Die Heilige Schrift offenbart uns, daß die Kraft, die in der Lage ist, die Welt zu bewegen, keine namenlose und blinde Kraft ist, sondern das Wirken des »Geistes Gottes«, der zu Beginn der Schöpfung »über dem Wasser schwebte« (vgl. Gen 1,2). Und Jesus Christus hat nicht eine Lebensenergie »auf die Erde gebracht«, die es dort schon gab, sondern den Heiligen Geist, das heißt die Liebe Gottes, die »das Antlitz der Erde erneuert«, indem sie sie vom Übel reinigt und von der Herrschaft des Todes befreit (vgl. Ps 104, 29–30). Dieses reine, wesentliche und personale »Feuer«, das Feuer der Liebe, ist auf die mit Maria im Gebet versammelten Apostel im Abendmahlssaal herabgekommen, um das Erneuerungswerk Christi durch die Kirche fortzusetzen.

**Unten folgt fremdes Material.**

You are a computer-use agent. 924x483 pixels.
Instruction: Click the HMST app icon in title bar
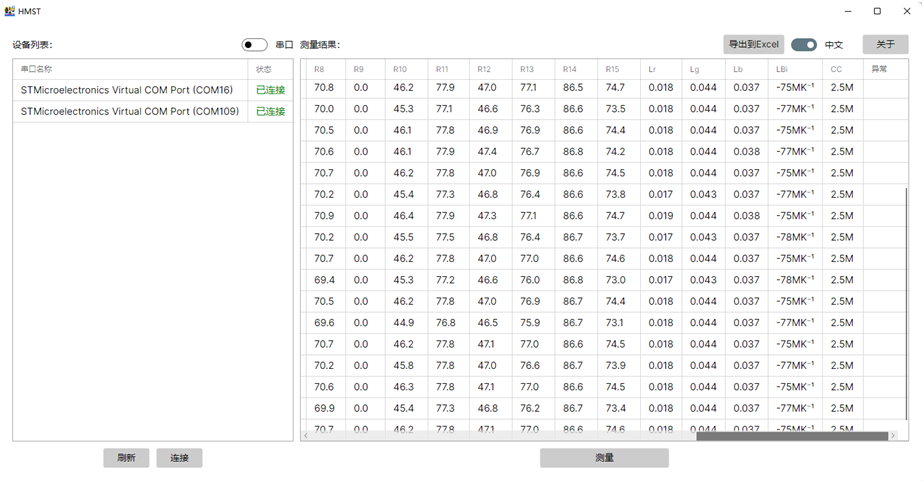pyautogui.click(x=10, y=11)
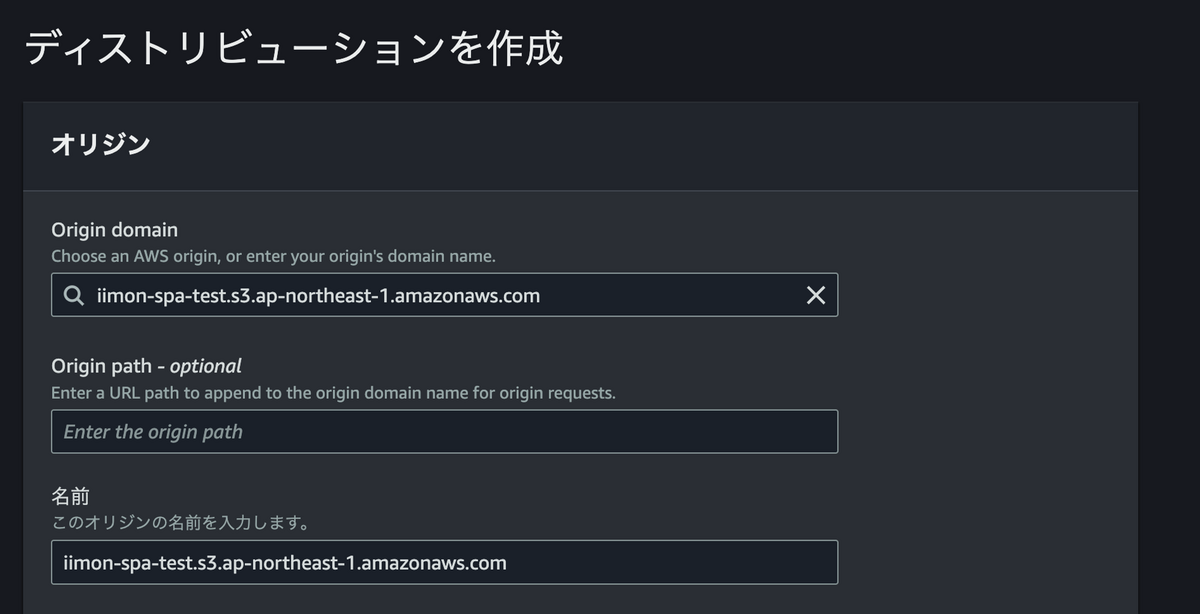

Schließlich ist dem Bericht der Apostelgeschichte noch ein letzter Gedanke zu entnehmen: Der Heilige Geist besiegt die Furcht. Wir wissen, daß sich die Jünger nach der Gefangennahme ihres Meistes in den Abendmahlssaal geflüchtet haben und dort in Abgeschiedenheit ausharrten aus Angst, dasselbe Schicksal zu erleiden wie er. Nach der Auferstehung Jesu verschwand diese ihre Angst nicht plötzlich. Aber dann, an Pfingsten, als der Heilige Geist auf sie herabkam, gingen diese Männer furchtlos hinaus und begannen, allen die frohe Botschaft vom gekreuzigten und auferstandenen Christus zu verkündigen. Sie hatten nicht die geringste Angst, da sie sich in den Händen des Stärkeren wußten. Ja, liebe Brüder und Schwestern, wo der Geist Gottes eintritt, dort verjagt er die Angst; er läßt uns erkennen und spüren, daß wir in den Händen einer Allmacht der Liebe sind: Was auch immer geschehen mag, seine unendliche Liebe verläßt uns nicht. Dies zeigt das Zeugnis der Märtyrer, der Mut der Bekenner des Glaubens, der unerschrockene Elan der Missionare, der Freimut der Prediger, das Vorbild aller Heiligen, von denen einige sogar erst Heranwachsende und Kinder waren. Ein Beweis dafür ist die Existenz der Kirche selbst, die trotz aller Grenzen und Schuld der Menschen weiter den Ozean der Geschichte überquert, angetrieben vom Hauch Gottes und beseelt von seinem reinigenden Feuer. In diesem Glauben und in dieser freudvollen Hoffnung wiederholen wir heute mit der Fürsprache Mariens: »Herr, sende aus deinen Geist, und das Antlitz der Erde wird neu!«.
(Papst Benedikt XVI., Pfingstsonntag 2009, 31. Mai)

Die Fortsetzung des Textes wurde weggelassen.